**Document segment**

Girls' Youth South American Volleyball Championship
- Sport: Volleyball
- Founded: 1978
- Continent: South America (CSV)
- Most recent champion: Brazil (17th title)
- Most titles: Brazil (17 titles)

= Girls' Youth South American Volleyball Championship =

The Girls' Youth South American Volleyball Championship is a sport competition for national women's volleyball teams with players under 19 years, currently held biannually and organized by the Confederación Sudamericana de Voleibol (CSV), the South American volleyball federation.

**Task description**
Return the passage of the volleyball championship text from "- Most recent" to "American volleyball federation.", copied word for word. The listing that comes next is taken from a separate source.

**Dataset extract**
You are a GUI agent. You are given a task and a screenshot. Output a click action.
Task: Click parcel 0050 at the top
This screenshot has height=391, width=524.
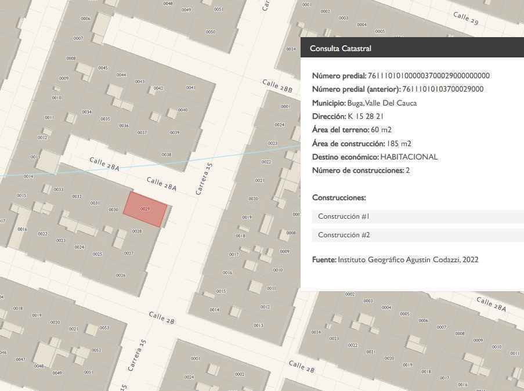tap(210, 32)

**Exercise output**
- Most recent champion: Brazil (17th title)
- Most titles: Brazil (17 titles)

= Girls' Youth South American Volleyball Championship =

The Girls' Youth South American Volleyball Championship is a sport competition for national women's volleyball teams with players under 19 years, currently held biannually and organized by the Confederación Sudamericana de Voleibol (CSV), the South American volleyball federation.